In all the comparison tables below the values are rounded to the nearest integer.

### Power of ten

The mathematica version of $\pi$ only works to about $10^{14}$, so for this table I resorted to the great Online Encyclopedia of Integer Sequences, entry A006880 - “the number of primes < 10^n”.

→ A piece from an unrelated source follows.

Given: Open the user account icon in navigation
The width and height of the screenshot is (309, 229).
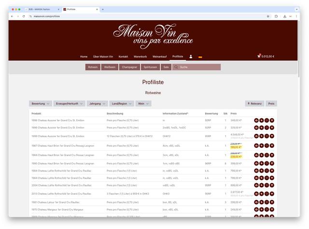Looking at the screenshot, I should click(x=191, y=57).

$k, n=10^k$ $c(n)-\pi(n)$ $R(n)-\pi(n)$ $li(n)-\pi(n)$
1 1 1 2
2 1 1 5
3 1 0 10
4 -2 -2 17
5 -6 -5 38
6 24 29 130
7 73 88 339
8 51 97 754
9 -207 -79 1701
10 -2183 -1828 3104
11 -3298 -2318 11588
12 -4174 -1476 38263
13 -13218 -5773 108971
14 -39818 -19200 314890
15 15868 73218 1052619
16 166763 327052 3214632
17 -1048475 -598255 7956589
18 -4772209 -3501366 21949555
19 20279712 23884333 99877775
20 -15163730 -4891825 222744644
21 -115833916 -86432204 597394254
22 -211645366 -127132665 1932355208
23 789410232 1033299853 7250186216
24 -2365439590 -1658989719 17146907278
25 -3888233187 -1834784714 55160980939
26 -23137628496 -17149335456 155891678121
27 -35051971558 -17535487934 508666658006
28 -226144684235 -174760519827 1427745660374

### Power of two

$n$ $c(n)-\pi(n)$ $R(n)-\pi(n)$ $li(n)-\pi(n)$
2 1 1 0
4 1 0 1
8 0 0 1
16 1 0 3
32 0 0 3
64 0 0 4
128 0 0 5
256 1 0 7
512 -1 -1 7
1024 0 0 9
2048 1 1 12
4096 -1 -1 13
8192 2 2 20
16384 -3 -3 20
32768 3 4 32
65536 4 6 42
131072 -3 -2 45
262144 6 9 69
524288 -18 -14 64
1048576 5 11 113
2097152 -12 -5 129
4194304 -20 -10 167
8388608 0 15 249
16777216 20 40 351
33554432 -147 -119 296
67108864 -53 -14 541
134217728 32 85 830
268435456 -141 -70 935
536870912 102 199 1555
1073741824 -521 -388 1448
2147483648 -5 175 2666
4294967296 232 477 3861
8589934592 -1354 -1021 3586
17179869184 -1399 -948 5335
34359738368 1471 2084 10664
68719476736 980 1811 13544
137438953472 -1196 -70 15995
274877906944 -718 810 22831
549755813888 -6550 -4477 25740
1099511627776 -2673 140 41645

## Sequences

The 100 first terms are rounded to the nearest integer below

### a(n)

0,1,3,5,8,11,14,17,21,25,29,33,38,43,48,53,59,65,71,77,84,91,98,105,113,120,128,136,145,153,162,171,180,189,199,209,219,229,239,250,260,271,283,294,305,317,329,341,354,366,379,392,405,418,432,445,459,473,487,502,516,531,546,561,577,592,608,624,640,656,672,689,706,723,740,757,775,792,810,828,847,865,883,902,921,940,959,979,998,1018,1038,1058,1079,1099,1120,1141,1162,1183,1204,1226


### b(n)

1,3,5,7,9,12,15,18,22,26,30,35,39,44,49,55,60,66,72,79,85,92,99,106,114,121,129,137,146,154,163,172,181,190,200,210,220,230,240,251,262,273,284,295,307,318,330,343,355,367,380,393,406,419,433,447,460,474,489,503,518,532,547,563,578,593,609,625,641,657,674,690,707,724,741,759,776,794,812,830,848,866,885,903,922,941,961,980,1000,1020,1039,1060,1080,1100,1121,1142,1163,1184,1205,1227


### c(n)

1,2,2,3,3,3,4,4,5,5,5,5,6,6,6,7,7,7,8,8,8,8,9,9,9,9,10,10,10,10,11,11,11,11,12,12,12,12,13,13,13,13,14,14,14,14,15,15,15,15,15,16,16,16,16,17,17,17,17,18,18,18,18,18,19,19,19,19,19,20,20,20,20,21,21,21,21,21,22,22,22,22,22,23,23,23,23,23,24,24,24,24,25,25,25,25,25,26,26,26


Yes I know, the function names are very creative.